Elena Miniet moved to a nursing home in 2008. In August 2012, she lost her Medicaid benefits and did not pay the nursing home from October 2012 through November 2013, when she was discharged. The nursing home sued Ms. Miniet for unjust enrichment and breach of contract, among other things. Ms. Miniet filed a motion to dismiss. The trial court denied the motion, and set a hearing date on the court docket. Because the court did not have the right address for Ms. Miniet’s attorney, her attorney did not receive notice of the hearing until six days before it was scheduled.

At the hearing, the trial court found in favor of the nursing home, ruling that Ms. Miniet had been unjustly enriched and ordering her to pay $13,837 in damages. Ms. Miniet appealed, arguing she did not receive due process because her attorney did not receive proper notice of the hearing.

The Ohio Court of Appeals affirms, holding that Ms. Miniet received “adequate notice to satisfy [her] right to due process under the facts of this case” because “date of the hearing had been on the court’s docket for over a month before [Ms. Miniet’s] counsel received actual notice.”

For the full text of this decision, go to: http://www.supremecourt.ohio.gov/rod/docs/pdf/6/2015/2015-Ohio-1863.pdf

June 4

Vietnam Vets’ Nightmares Offer Key to Dementia

For decades, dementia-causing conditions like Alzheimer’s were a mystery, illnesses that couldn’t be diagnosed for sure except at post-mortem. The development of advanced PET scans, combined with new tracer dyes means that doctors can now follow subtle biological routes in the brain and spinal fluid. That could explain how and why physical and psychological wartime traumas can double the risk of such conditions. “Vietnam Veterans are getting to an age now where we should be picking up changes in those people who are going to develop Alzheimer’s,” said Christopher Rowe, Director of Molecular Imaging Research at the Austin Hospital in Melbourne, who is leading the Australian arm of the research. The findings will offer insights into what causes dementia, cases of which are projected to almost double every 20 years. They could shed light on the long-term effects of assaults on the brain — whether sustained in battle, in a car wreck or on the football field, said Michael Weiner, professor of radiology at the University of California, San Francisco School of Medicine, who’s leading the study.

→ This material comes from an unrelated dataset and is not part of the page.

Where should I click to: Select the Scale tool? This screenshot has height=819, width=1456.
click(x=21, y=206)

For the article from Bloomberg Business, click here.

June 1

Spousal Support Is Obligation of Deceased Spouse’s Estate (Pa. Super.)

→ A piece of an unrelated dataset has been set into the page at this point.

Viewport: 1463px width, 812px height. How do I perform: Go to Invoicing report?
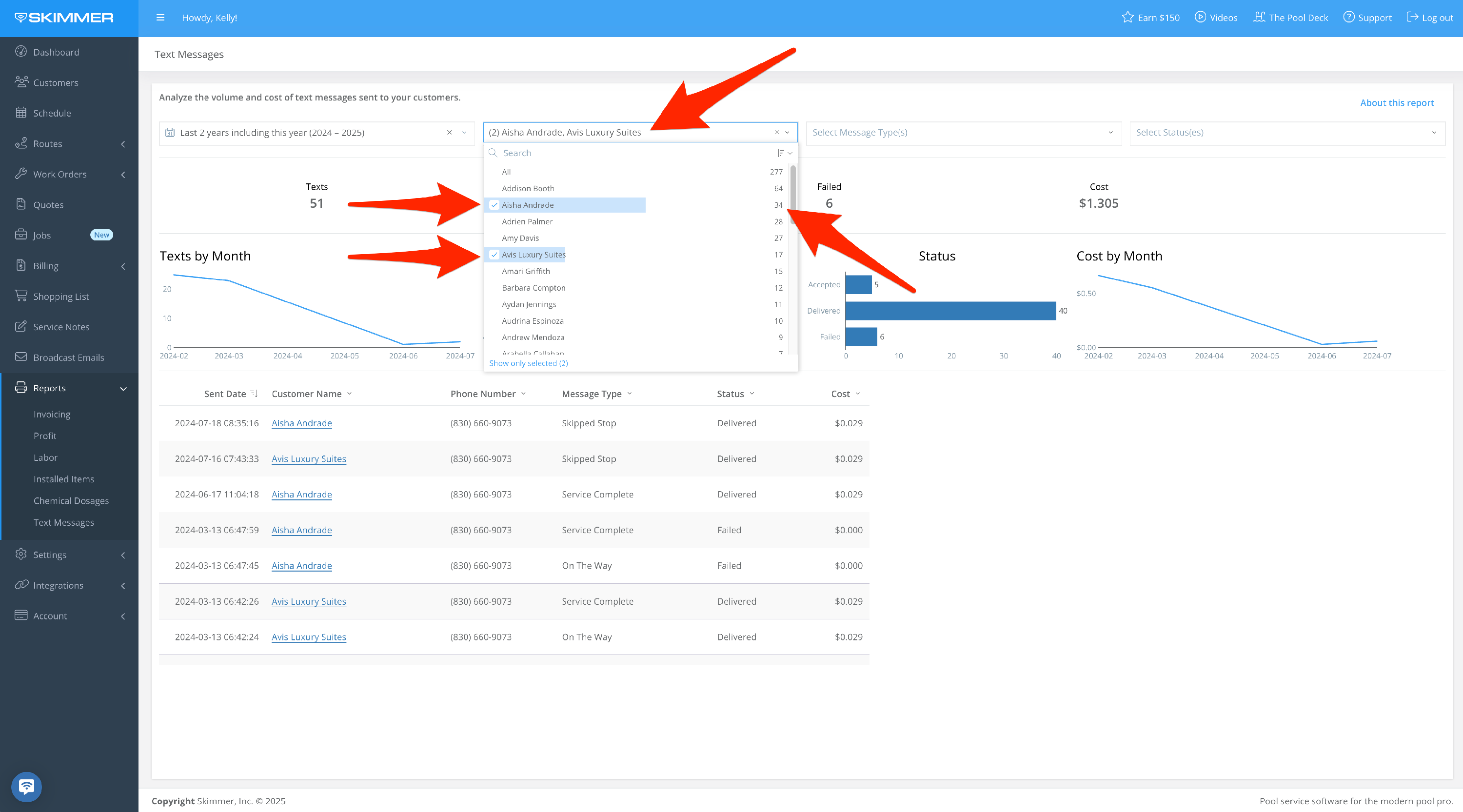pos(52,414)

The executrix of Ronald Renninger, Sr.’s estate appealed an order requiring the estate to pay spousal support to Ronald’s common law wife. The executrix argued that the trial court erred in its order because the divorce abated due to Ronald’s death and an order for support cannot be granted following the death of a party to the divorce action. The appellate court disagreed.

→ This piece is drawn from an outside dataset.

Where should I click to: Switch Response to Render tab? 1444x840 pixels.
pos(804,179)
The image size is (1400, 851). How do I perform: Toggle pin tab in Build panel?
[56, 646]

The court held that the trial court entered an interim support order while Ronald was alive awarding support from the time of the wife’s filing of the support action until the date of death. This is consistent, according to the court, with a longstanding rule that a spouse can collect unpaid support as a creditor of the deceased spouse’s estate. Thus, the lower court did not err in denying the support action simply because Ronald died during the pendency of the action. The court also disagreed with the executrix’s contention that the wife was not entitled to receive support due to her violence toward Ronald. The court held that the Executrix has the burden of presenting clear and convincing evidence to establish a defense to spousal support and the Executrix’s evidence that both parties sought mutual personal protection orders against each other is merely evidence of a troubled relationship and not sufficient evidence to overcome a spousal support obligation. For these reasons, the court affirmed the spousal support award from the date Ronald’s wife filed her petition until his date of death.